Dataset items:
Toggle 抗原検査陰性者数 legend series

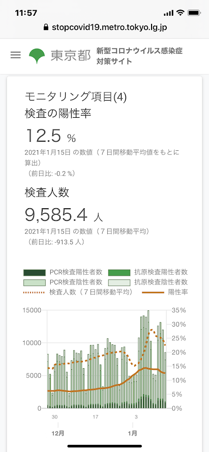pos(148,282)
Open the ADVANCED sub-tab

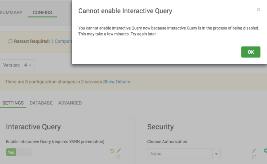click(x=70, y=103)
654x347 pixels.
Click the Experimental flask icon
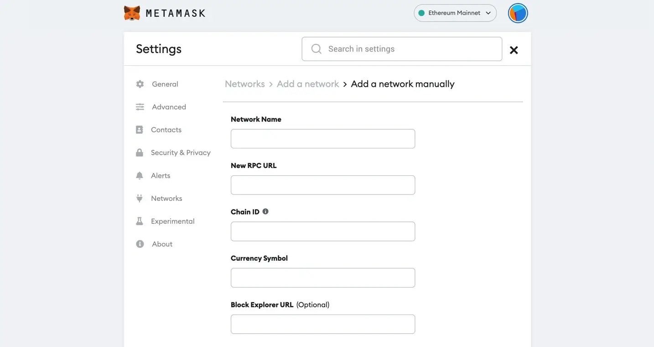pyautogui.click(x=140, y=221)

■ **Instructions to follow**
Retype all the data exactly. Omit pictures.

■ **Result of this task**
Toggle 抗原検査陰性者数 legend series

pos(148,282)
Open the ADVANCED sub-tab

click(x=70, y=103)
654x347 pixels.
Click the Experimental flask icon
pyautogui.click(x=140, y=221)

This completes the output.